Categories: MSDN / DotNet / Java / Scripts / Linux / PHP Ask - La ask - La Answer

Search bit string in file

Hello!

I'm looking for an algorithm which finds all occurences of a bit sequence (e.g., "0001") in a file. This sequence can start at any bit in the file (it is not byte aligned).

I have some ideas of how to approach the problem (1) reading file into unsigned char buffer, 2) defining bit structure, 3) comparing the first 4 bits of the buffer with the bit structure, 4) shifting the char buffer one left, 5) repeat at step 3)) but I'm not sure if this is a good or the right approach?

It would be great to get some input, possibly with sample source code.

Many thanks,
Michael
[628 byte] By [Daneel] at [2007-11-11 10:21:32]
# 1 Re: Search bit string in file
Hi,
why not using the std::find() algorithm to find the first binary digit in your string
and then "munch up" all digits until you find a non-digit.
something like:

string myString = "lgdha;0110101001dajhglg10101asyhdf001001";
size_t startPos = find_first_of("01");
size_t endPos = find_first_not_of("01",startPos);
string result = myString.substr(startPos,endPos-startPos-1); // should be the first
// substring that represents a binary

Mind you I haven't tested this, but a little investigation will get you started in no time ;-)

Cheers,

D
drkybelk at 2007-11-11 20:59:07 >
# 2 Re: Search bit string in file
Hi!

Sorry, I think I did not make myself clear.
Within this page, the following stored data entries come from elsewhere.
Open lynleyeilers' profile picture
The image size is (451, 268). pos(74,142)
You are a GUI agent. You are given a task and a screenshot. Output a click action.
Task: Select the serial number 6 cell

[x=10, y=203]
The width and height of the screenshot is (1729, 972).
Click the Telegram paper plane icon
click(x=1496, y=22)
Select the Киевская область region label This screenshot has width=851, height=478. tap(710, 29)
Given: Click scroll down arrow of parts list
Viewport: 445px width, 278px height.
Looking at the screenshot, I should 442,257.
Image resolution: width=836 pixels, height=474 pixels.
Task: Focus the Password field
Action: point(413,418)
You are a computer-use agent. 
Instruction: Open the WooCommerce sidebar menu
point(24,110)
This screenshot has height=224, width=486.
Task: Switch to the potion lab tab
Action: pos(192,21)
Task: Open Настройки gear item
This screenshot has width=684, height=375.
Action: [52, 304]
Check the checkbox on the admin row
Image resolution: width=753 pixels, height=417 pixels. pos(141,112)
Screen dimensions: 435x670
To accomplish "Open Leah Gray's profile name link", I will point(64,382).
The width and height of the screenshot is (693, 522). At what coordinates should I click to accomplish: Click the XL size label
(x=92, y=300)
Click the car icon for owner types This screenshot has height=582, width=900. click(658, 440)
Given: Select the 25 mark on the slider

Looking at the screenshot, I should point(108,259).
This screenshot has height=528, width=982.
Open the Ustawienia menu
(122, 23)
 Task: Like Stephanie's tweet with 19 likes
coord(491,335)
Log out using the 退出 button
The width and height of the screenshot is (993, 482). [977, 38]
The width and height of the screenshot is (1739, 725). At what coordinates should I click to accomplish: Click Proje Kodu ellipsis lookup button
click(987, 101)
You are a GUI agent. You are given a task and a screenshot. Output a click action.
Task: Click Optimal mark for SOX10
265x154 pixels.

I'm talking about bit strings / bit sequences here, as in: an integer is a 8 bit type. I'm talking about the binary level, not about finding substrings in strings.

Thanks,
Michael
Daneel at 2007-11-11 21:00:07 >
# 3 Re: Search bit string in file
Sorry misunderstood you there.
But you still can use the STL.
For instance you could translate the bytes of your file into a bit-string (the string will bit 8 times the size of the file. If that is a problem, read your file in chunks).
and then do a find on the string. that shoud do the trick.
Cheers,
D
drkybelk at 2007-11-11 21:01:01 >
# 4 Re: Search bit string in file
Sounds interesting, can you give a code example?

Can I also modify the binary file that way, i.e., translate it into a string, manipulate the string, and translate it back into binary?

Thanks,
Michael
Daneel at 2007-11-11 21:02:00 >
# 5 Re: Search bit string in file
Of course you can.

string charToBitString(unsigned char theByte)
{
string reval("00000000");
unsigned char testBit = 128;
for(int i=0;i<8;i++)
{
if((testBit & theByte) == testBit)
reval[i] = '1';
}
return reval; // here reval should hold the bit-pattern
}

...
string fileAsABitString("");
// call in a loop for every byte of the file
fileAsABitString += charToBitString(fileByte);

...

Again, all the spellos read in the right order form an old serbo-kroatian saying, so I leave
the debugging to you...

Cheers,

D
drkybelk at 2007-11-11 21:03:10 >